The copy should hold exactly the lines below from the one that contains "You are a computer-use" through the one that contains "Open the first" and nothing else, so no pictures.

= DATASET =
· · · · · · ·

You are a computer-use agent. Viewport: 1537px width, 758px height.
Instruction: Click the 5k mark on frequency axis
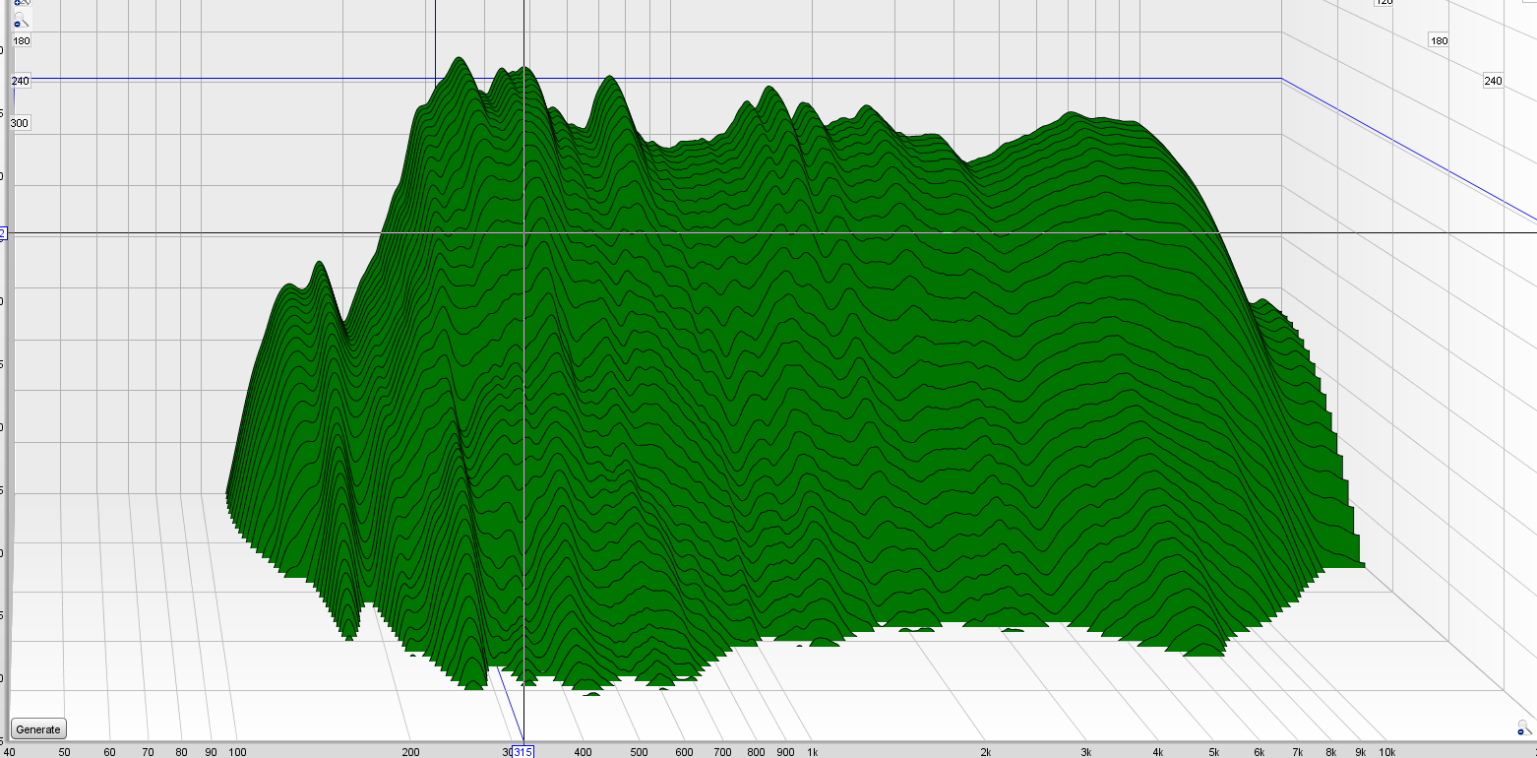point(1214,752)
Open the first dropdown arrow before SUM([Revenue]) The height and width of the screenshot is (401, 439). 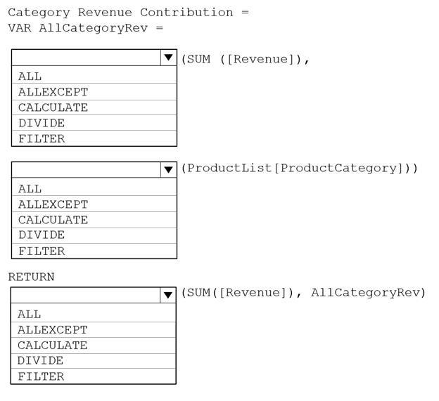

· · · · · · ·

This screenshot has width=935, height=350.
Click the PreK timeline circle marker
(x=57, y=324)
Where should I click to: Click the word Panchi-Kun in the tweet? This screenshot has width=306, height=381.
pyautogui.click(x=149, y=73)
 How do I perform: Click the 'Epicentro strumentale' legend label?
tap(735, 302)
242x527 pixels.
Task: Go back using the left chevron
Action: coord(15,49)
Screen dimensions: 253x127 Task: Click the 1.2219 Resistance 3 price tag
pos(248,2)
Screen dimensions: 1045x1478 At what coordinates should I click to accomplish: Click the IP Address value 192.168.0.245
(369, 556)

· · · · · · ·

= WRITTEN ANSWER =
You are a computer-use agent. Viewport: 1537px width, 758px height.
Instruction: Click the 5k mark on frequency axis
point(1214,752)
Open the first dropdown arrow before SUM([Revenue]) The height and width of the screenshot is (401, 439). 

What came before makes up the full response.